Windows 10 or 11 with Office requires something like 200+ individual forms of Microsoft telemetry to be disabled!
Notably:
- They keep changing the name of the environment variables[2] that disable telemetry. For unspecified "reasons".
- They've been caught using "typosquatting" domains like microsft.com for telemetry, because security-conscious admins block microsoft.com wholesale.
- Telemetry is implemented by each product group, which means each individual team has to learn the same lessons over and over, such as: GDPR compliance, asynchronous collection, size limiting, do not retry in a tight loop forever on network failure, etc...
- Customers often experience dramatic speedups by disabling telemetry, which ought not be possible, but that's the reality. Turning off telemetry was "the" trick to making PowerShell Core fast in VS Code, because it literally sent telemetry (synchronously!) from all of: Dotnet Core, PowerShell, the Az/AAD modules, and Visual Studio Code! Opening a new tab would take seconds while this was collected, zipped, and sent. Windows Terminal does the same thing, by the way, so opening a shell can result in like half a dozen network requests to god-knows-where.
[1] You thought, wait... that it's your computer!? It's Microsoft's ad-platform now.
[2] Notice the plural? It's one company! Why can't there be a single globally-obeyed policy setting for this? Oh... oh... because they don't want you to have this setting. That's right... I forgot.
Windows: https://learn.microsoft.com/en-us/windows/privacy/configure-...
PowerShell: https://learn.microsoft.com/en-us/powershell/module/microsof...
DotNet Core: https://learn.microsoft.com/en-us/dotnet/core/tools/telemetr...

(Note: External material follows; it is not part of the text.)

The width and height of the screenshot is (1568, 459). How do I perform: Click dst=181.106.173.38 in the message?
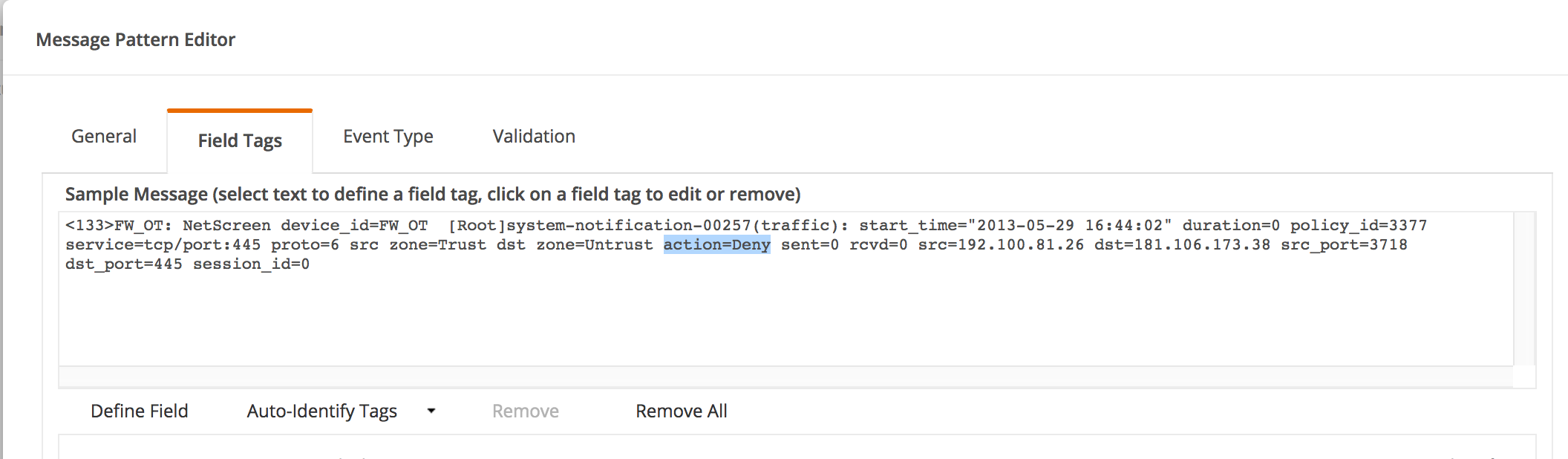coord(1182,245)
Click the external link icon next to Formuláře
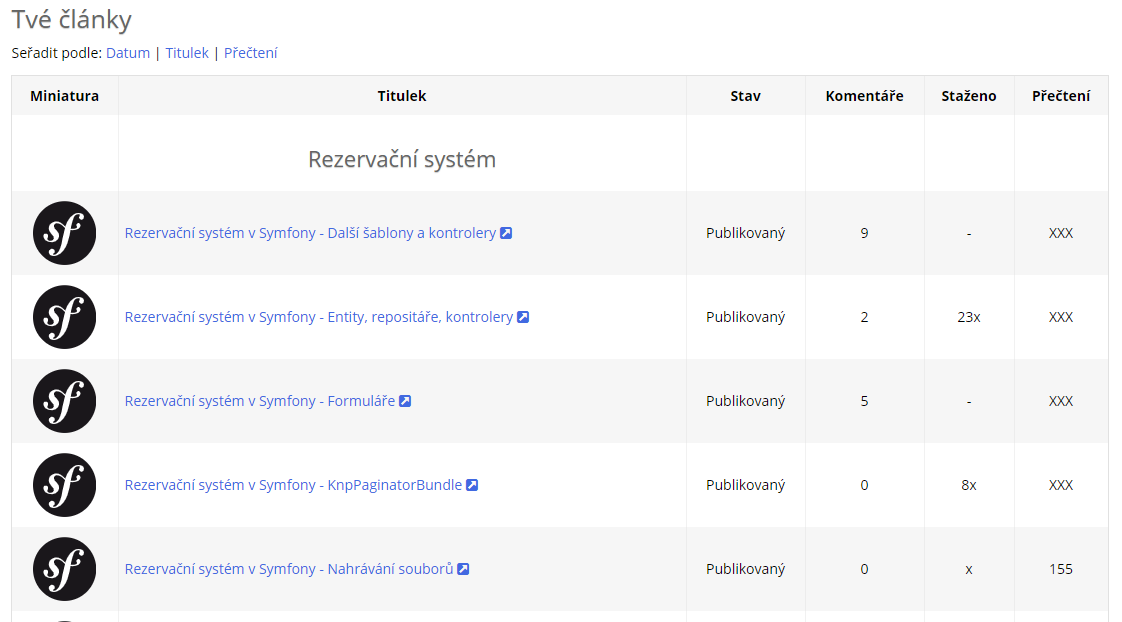Screen dimensions: 1122x622 405,401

Windows Terminal: https://github.com/microsoft/terminal/issues/5331
Az module: https://learn.microsoft.com/en-us/dotnet/api/microsoft.azure...
Etc...
This seems interesting. Do you have any references for this? I would assume that the main use of such typo-squatting domains is a simple redirect, a la [0][1].

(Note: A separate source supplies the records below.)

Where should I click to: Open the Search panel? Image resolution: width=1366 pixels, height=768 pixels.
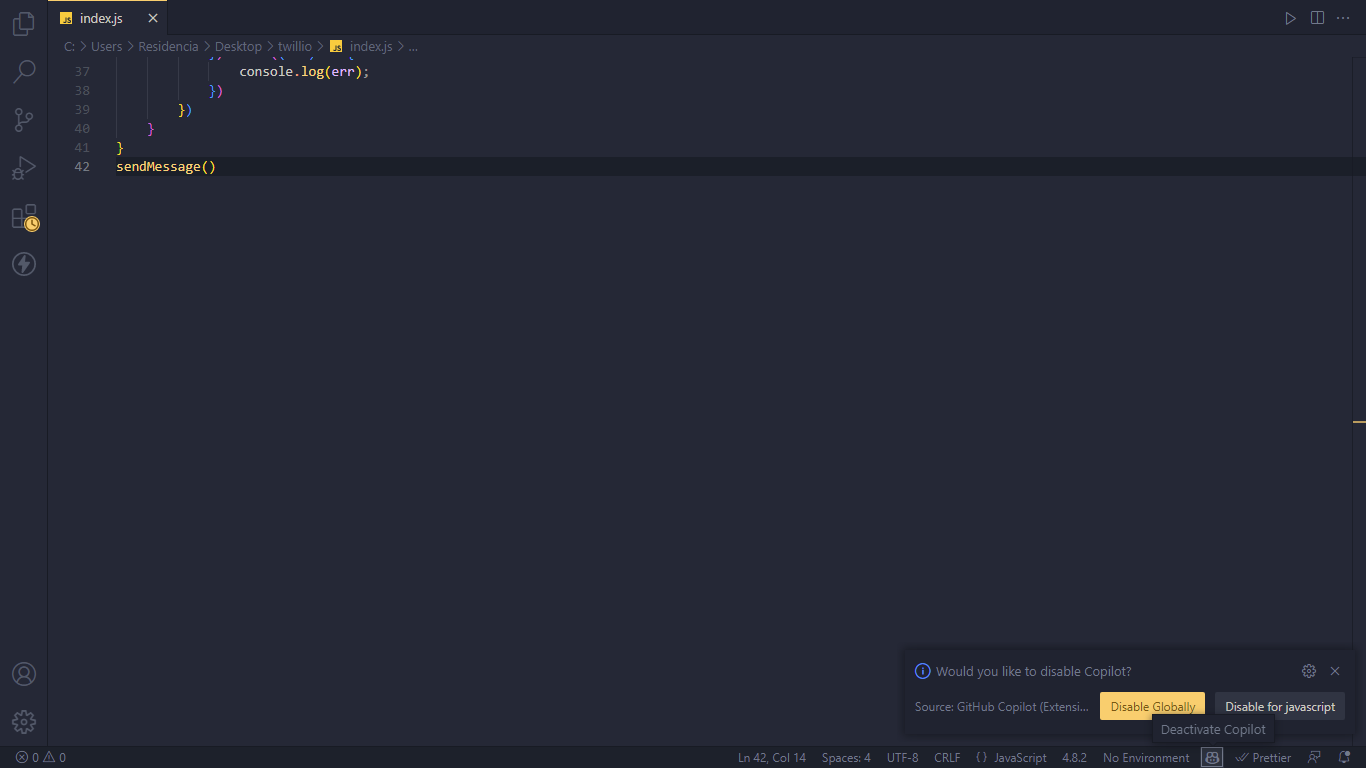coord(23,72)
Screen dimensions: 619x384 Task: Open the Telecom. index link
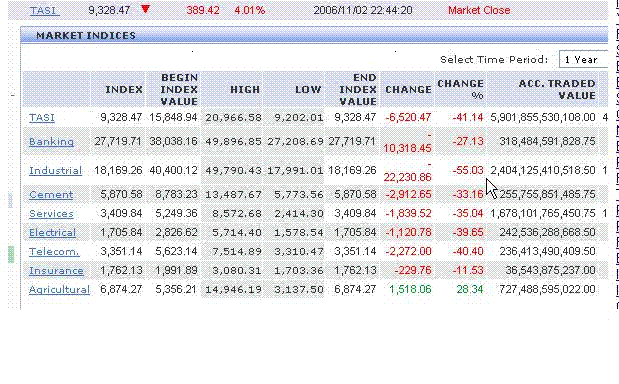(x=54, y=251)
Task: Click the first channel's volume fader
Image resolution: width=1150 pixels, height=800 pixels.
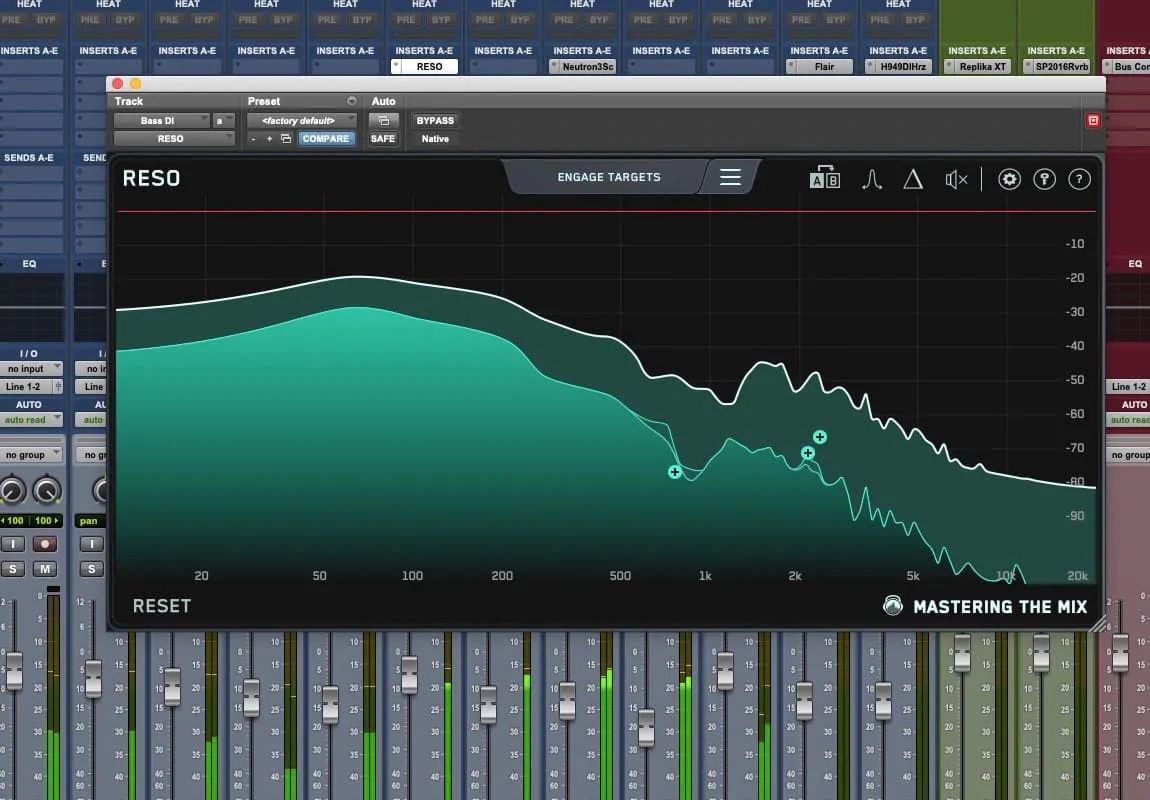Action: point(14,669)
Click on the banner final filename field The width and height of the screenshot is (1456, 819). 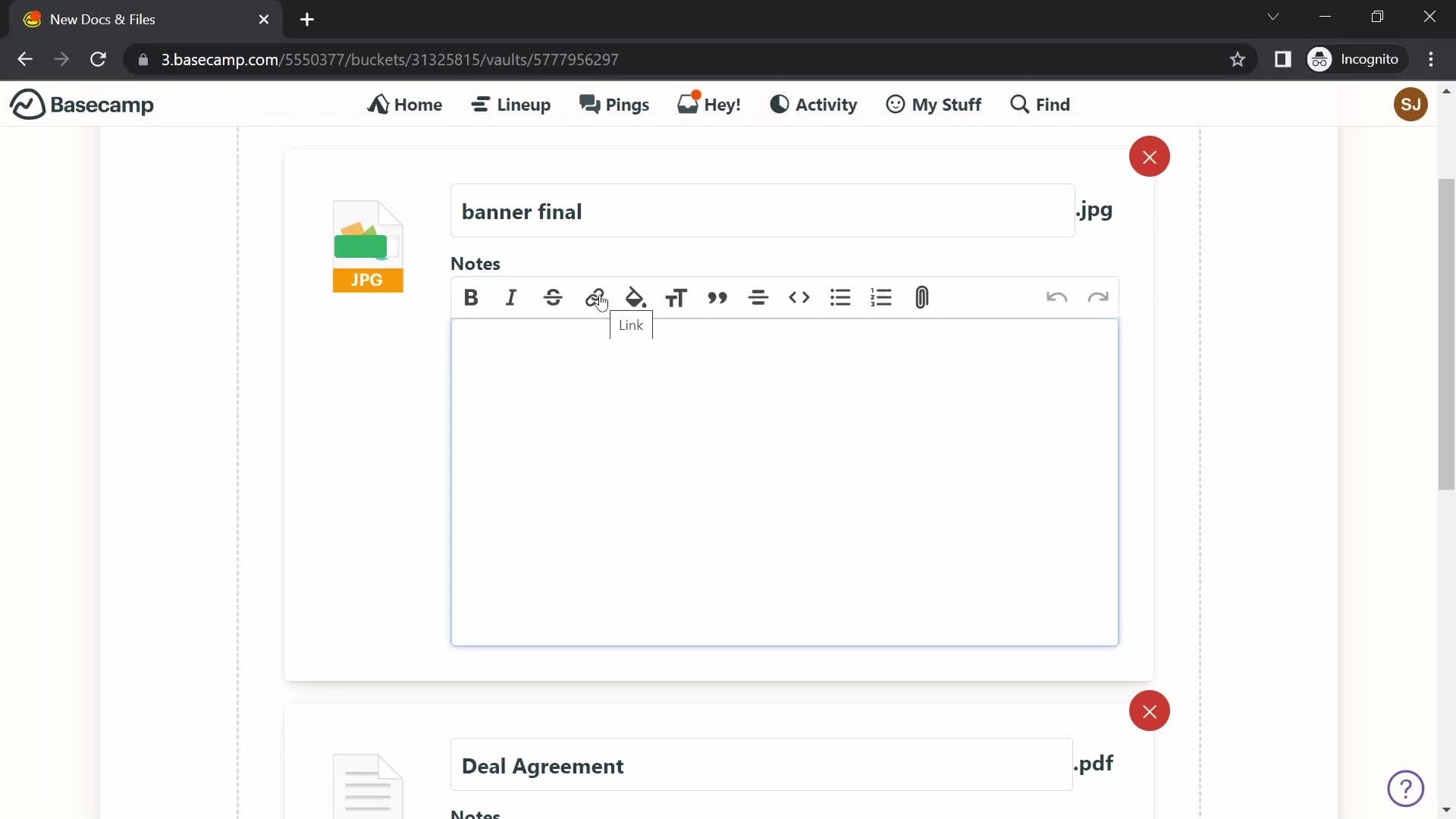[762, 210]
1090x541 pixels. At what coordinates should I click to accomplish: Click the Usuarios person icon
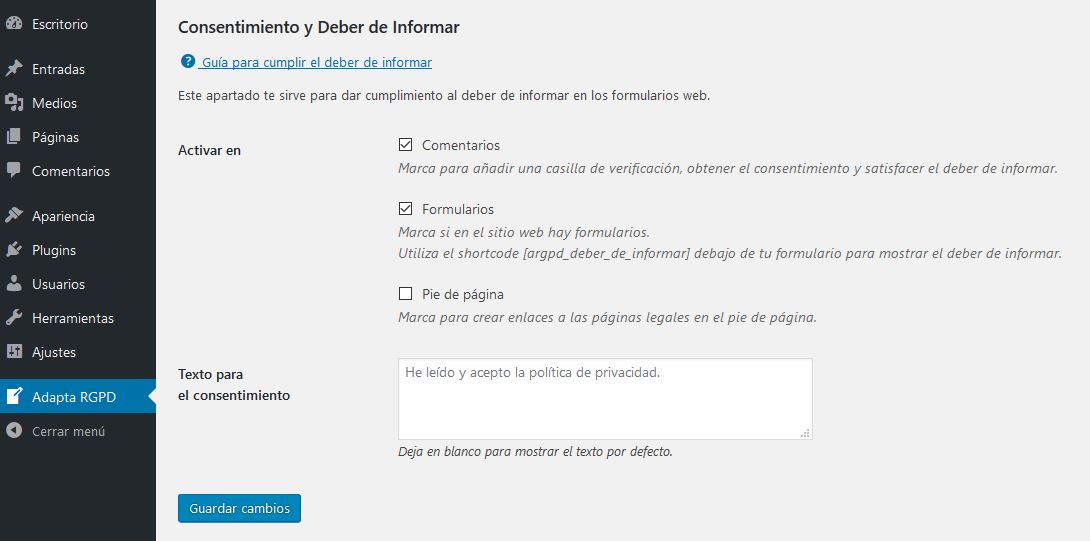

[0]: https://gogle.com [1]: https://gooogle.com
I agree there should be a single place, at least in Windows to control Microsoft telemetry on a per app basis. It should be very easy to accomplish. On other platforms less so.
In a desktop product I do for work we had the dilemma of opt in/out and showing the query clearly and hiding it in settings. We ended up with the middle ground of showing it but having the checkbox checked (so uncheck to opt out). We were still worried this would leave too few opting in but it meant over 95% did.
For command line I’d be 100% happy with a note on first use describing that telemetry is enabled and how it is disabled. Leaving it disabled by default and requiring user action to enable is not realistic in such a situation.
What? Lol. How is this the users fault?
That's just dark patterns by companies to bend users into enrolling. It doesn't have to be like this. It could be opt-in under settings, like just about anything else.
It all about power play.
If a user asks for the software to nag people and then the developers make the software start nagging proper then it is the fault of the user for suggesting that behaviour be implemented.
>It could be opt-in under settings, like just about anything else.
Or there could be an opt out in settings like how it already works.
But no apparantly you think microsoft needs a constant faucet if your information to prevent crashes. Golly i wonder how developers managed before said faucets.